ここまでの課程に大統領は関与していない。それでも、トランプ大統領は「tariffほど美しい言葉はない」と言われ、tariff manと自称され、この度の決定のように追加関税の賦課を決定する大統領令に署名されたのだ。これは、上述の課程を飛び越えてIEEPA=国際緊急経済権限法の規定に基づいているのだ。

要するに、トランプ大統領はIEEPAによって、DOCやITCの調査/承認を経ずとも、大統領が賦課する権限を行使されたのである。実は、不勉強にしてその規定があるとは知らなかった当方は、アメリカの大統領の権限の大きさとその行使を「驚き」を以て受け止めていた。関税の賦課がdealの材料になるとは、想像したこともなかった。

だが、Reutersは「今回の追加関税は、大統領に広範な権限を与える国際緊急経済権限法(IEEPA)を法的根拠としたが、貿易・法律の専門家からは適用に異論が出ている。IEEPAを巡り重要な先例になる可能性があり法廷闘争に直面する可能性が高いという。」と指摘していた。

また、関税が賦課されたからといって、アメリカ国内の輸入品の価格が直ちに急上昇することはないと思う。それは簡単なことで、輸入業者及び需要家などは輸出国の生産状況、海上輸送の遅延等々による入荷遅延という万一の場合に備えて、通常は1~2か月分の在庫を抱えているのであるから。実際に、COVID発生の際に、港湾に接岸できない無数の貨物船が停泊していたではないか。

トランプ大統領の例外なく25%の追加関税賦課という強硬手段が如何なる結果を生じるかは、当方如きには予測できないし、何が起きるかは分からない。
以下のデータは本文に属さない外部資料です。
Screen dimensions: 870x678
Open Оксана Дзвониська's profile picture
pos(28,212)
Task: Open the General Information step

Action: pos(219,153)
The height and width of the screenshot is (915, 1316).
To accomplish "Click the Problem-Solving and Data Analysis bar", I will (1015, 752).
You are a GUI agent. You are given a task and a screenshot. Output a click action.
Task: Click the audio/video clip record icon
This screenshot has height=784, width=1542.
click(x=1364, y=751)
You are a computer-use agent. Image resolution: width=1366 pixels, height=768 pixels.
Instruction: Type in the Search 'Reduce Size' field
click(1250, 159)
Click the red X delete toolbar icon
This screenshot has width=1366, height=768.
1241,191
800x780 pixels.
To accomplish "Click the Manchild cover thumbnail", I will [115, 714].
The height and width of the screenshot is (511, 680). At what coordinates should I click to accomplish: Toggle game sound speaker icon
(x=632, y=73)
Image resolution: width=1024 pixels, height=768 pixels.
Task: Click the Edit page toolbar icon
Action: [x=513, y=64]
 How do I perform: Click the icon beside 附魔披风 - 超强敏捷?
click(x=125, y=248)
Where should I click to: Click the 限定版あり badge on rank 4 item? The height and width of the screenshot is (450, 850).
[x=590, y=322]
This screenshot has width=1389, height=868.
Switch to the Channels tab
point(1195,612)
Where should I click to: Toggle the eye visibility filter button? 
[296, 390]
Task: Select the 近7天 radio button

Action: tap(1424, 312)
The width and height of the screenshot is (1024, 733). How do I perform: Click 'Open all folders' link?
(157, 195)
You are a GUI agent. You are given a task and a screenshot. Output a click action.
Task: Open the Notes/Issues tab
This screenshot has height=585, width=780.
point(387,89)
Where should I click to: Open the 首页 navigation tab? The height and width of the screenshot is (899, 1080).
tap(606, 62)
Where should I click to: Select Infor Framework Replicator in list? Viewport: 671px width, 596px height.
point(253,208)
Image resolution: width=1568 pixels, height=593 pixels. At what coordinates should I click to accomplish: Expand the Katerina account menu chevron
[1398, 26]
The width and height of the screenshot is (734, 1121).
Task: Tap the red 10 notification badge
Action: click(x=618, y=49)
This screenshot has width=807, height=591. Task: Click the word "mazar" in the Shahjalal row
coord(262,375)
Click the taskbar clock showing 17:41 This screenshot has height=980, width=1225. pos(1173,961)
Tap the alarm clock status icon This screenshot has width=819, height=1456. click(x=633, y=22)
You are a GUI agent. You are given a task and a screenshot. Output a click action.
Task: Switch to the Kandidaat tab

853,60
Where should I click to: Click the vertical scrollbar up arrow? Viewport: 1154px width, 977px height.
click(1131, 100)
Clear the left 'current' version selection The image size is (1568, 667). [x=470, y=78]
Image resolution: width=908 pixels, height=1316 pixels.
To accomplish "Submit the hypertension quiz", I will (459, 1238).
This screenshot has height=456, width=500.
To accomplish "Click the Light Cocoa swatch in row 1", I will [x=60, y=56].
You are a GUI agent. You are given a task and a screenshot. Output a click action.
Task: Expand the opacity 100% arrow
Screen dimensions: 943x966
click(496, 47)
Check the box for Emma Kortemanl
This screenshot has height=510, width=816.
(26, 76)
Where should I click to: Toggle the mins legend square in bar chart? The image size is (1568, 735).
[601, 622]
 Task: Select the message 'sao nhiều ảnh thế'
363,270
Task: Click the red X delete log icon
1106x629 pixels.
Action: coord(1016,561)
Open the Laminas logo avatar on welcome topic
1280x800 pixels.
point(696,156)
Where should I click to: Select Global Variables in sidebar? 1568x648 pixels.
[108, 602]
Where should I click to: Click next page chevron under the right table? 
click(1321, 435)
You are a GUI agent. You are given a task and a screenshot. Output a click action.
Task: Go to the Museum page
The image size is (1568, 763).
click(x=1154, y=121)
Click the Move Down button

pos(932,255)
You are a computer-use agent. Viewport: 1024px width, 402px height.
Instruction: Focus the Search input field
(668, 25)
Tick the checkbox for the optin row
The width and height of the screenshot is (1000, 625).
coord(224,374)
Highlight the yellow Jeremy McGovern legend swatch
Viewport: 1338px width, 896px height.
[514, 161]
何故かと言えば、大統領が強調する「関税が嫌ならば(「アメリカ向けの輸出が減少するのが」という意味か)、アメリカに来て生産せよ」という理屈は解るが、気になることがある。

それは「現地生産が開始できるまでに何年かかるかという事と、アメリカの低質の労働力で輸入品に劣らない品質の製品ができるのかという問題点をお忘れではないのか」なのだ。中国はすでに報復関税をかけると発表したし、カナダ向けには猶予もあると報じられたと思う。External Revenue Serviceの長官人事も聞いていない気もする。

ここは、矢張り英語にすれば“Let’s wait and see what will happen.”で「成り行きを見守っていよう」という事になるのだろうか。このように、中々トランプ大統領関連の話題から離れられない。